So many pleasures in our rural life - From the Cluttered Desk with Keith Roulston
We had relatives drop in for lunch recently before they attended a Blyth Festival matinee. As we chatted before the meal, the woman looked out the window and asked about the strange flower growing in our garden. I explained they were “Naked Ladies”.
That’s a name that requires some explanation. Naked Ladies are fall crocuses. They grow leaves in the spring like regular crocuses but don’t bloom until fall. By then the leaves have died off and blooms are “naked”, with no leaves.
We bought these fall crocus bulbs from John Gaunt years ago. I’d met John through my coverage of the Huron County Federation of Agriculture; he was one of many significant farmers I met by attending their meetings (more names I could have added to last week’s column on significant people in my life). John had found out about “Naked Ladies” somewhere and began growing them on his farm. We bought a few bulbs from him and they have multiplied since.
John is dead now, but we understood that the flowers still bloomed on what had been his farm. We made a trip, recently, to go up and see them.
To get there, you go west from Belgrave a few miles on the county highway to reach the farm. When we arrived, we saw that the flowers were blooming in the field east of the farmhouse. We also realized that the current farm-owner had pots full of the blooming flowers for sale. I imagine a trip there soon can still offer a view of the flowers.
“Naked Ladies” are among the many treats that living in Huron County offers. Although we should sell our rural property, which we’ve lived in for 50 years, and move to town, we just enjoy life here too much to sacrifice it.
This time of the year we also enjoy scarlet phlox, which were given to us years ago by our neighbour Marie Toll, then retired as principal of the Walton Public School and working part-time as proofreader at The Citizen. She also gave the plant to neighbours and now, long after she’s gone, they brighten the neighbourhood come late-August and September.
Although I’ve lived all but a few years in the country, I’ve seen two insects this past summer that I never remember seeing before. One was a large bug which we saw at the flowers and that we first thought was a baby hummingbird.
Then there are the animals. A couple of times Jill has seen a fox run through the yard this summer. I remember when we weren’t allowed to walk to our neighbours’ houses on Halloween because rabies had broken out and foxes might attack us because they weren’t of their usual temperament.

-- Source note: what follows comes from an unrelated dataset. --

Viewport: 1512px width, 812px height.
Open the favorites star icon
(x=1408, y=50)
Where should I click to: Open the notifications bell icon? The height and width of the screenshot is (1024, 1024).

For many years, foxes almost disappeared as a result of the disease before the Ministry of Natural Resources dropped meat patties laced with an inoculant from aircraft.
Sightings - like the fleeting fox - depend on looking out the window at the right time. Being retired, we have more time to look out the windows, these days. We’ve also seen a doe and her two fawns passing through the yard. I’m hoping they find a secure hiding place before hunting season later this fall.

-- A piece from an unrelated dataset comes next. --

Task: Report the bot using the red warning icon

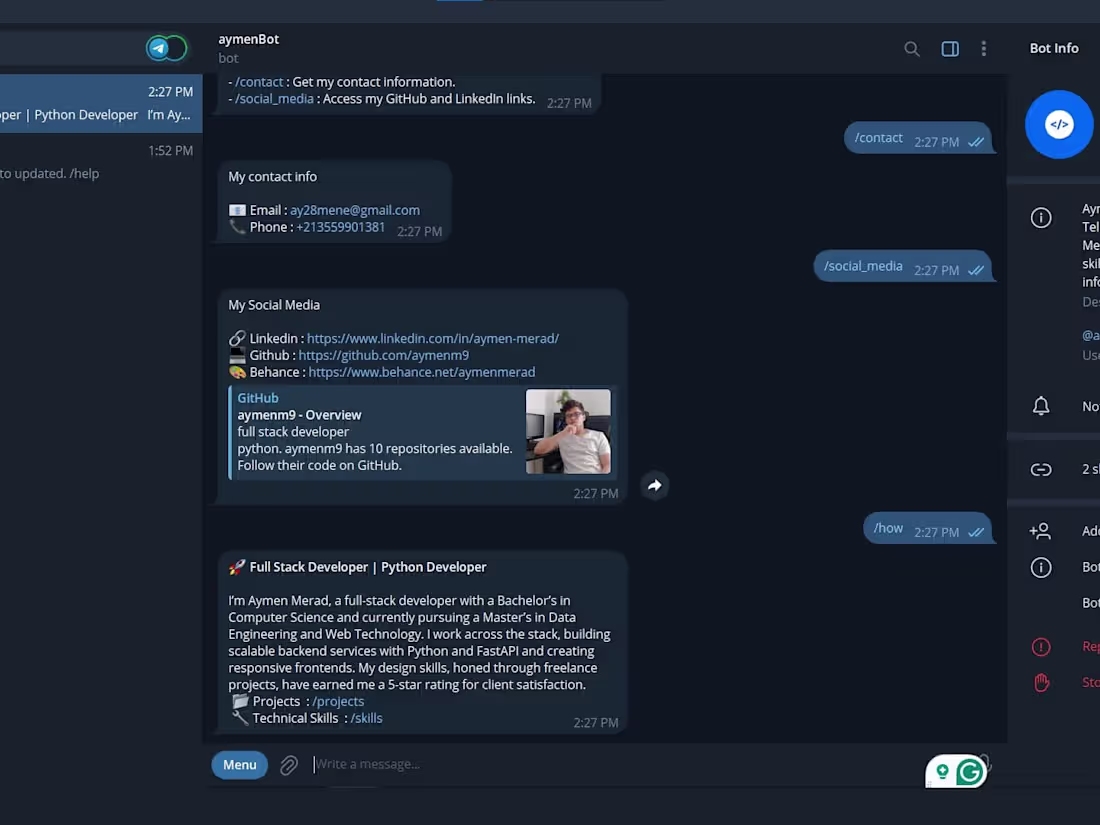Action: (1040, 646)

I remember, as editor of The Rural Voice, covering the reintroduction of the first wild turkeys between 30 and 40 years ago. The birds have prospered and we often see hens with chicks walking through the yard or, especially, on the nearby sideroad where they are often crossing the road.
And so we are entertained by the usual (foxes and deer) and the unusual (plants we’ve only encountered thanks to others). Such are the pleasures of a long life in the Huron County countryside.

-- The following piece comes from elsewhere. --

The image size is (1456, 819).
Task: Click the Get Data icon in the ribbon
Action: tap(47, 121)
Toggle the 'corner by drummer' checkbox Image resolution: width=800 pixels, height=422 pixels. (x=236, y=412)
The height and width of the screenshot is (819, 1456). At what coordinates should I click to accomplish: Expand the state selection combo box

Not so pleasant are the night-time howls of coyotes we used to hear in years past but haven’t heard recently. These small wolves were never part of rural life when I was growing up and have only moved in more recently.
I sometimes feel sorry for those who live in cities, or even those who live in towns, who miss all these rare experiences of living in the country. When I see our Premier ordering new four-lane highways to feed new suburbs that will make rural life less a part of southern Ontario, I think of the reduced terrain for foxes and wild turkeys and deer, and experiences that all those urbanites who move to the former countryside will miss.
These days I’m rereading a novel I wrote years ago about people in Huron County around the time of the 1837 Rebellion when the first farm families were clearing a few acres a year of the forest that covered this land. I imagine they’d have seen far more wildlife than we do today.
Such are the alternatives. We’ve gained so much with our modern life, but we’ve also lost something that nature brought. Still, we have such rich lives.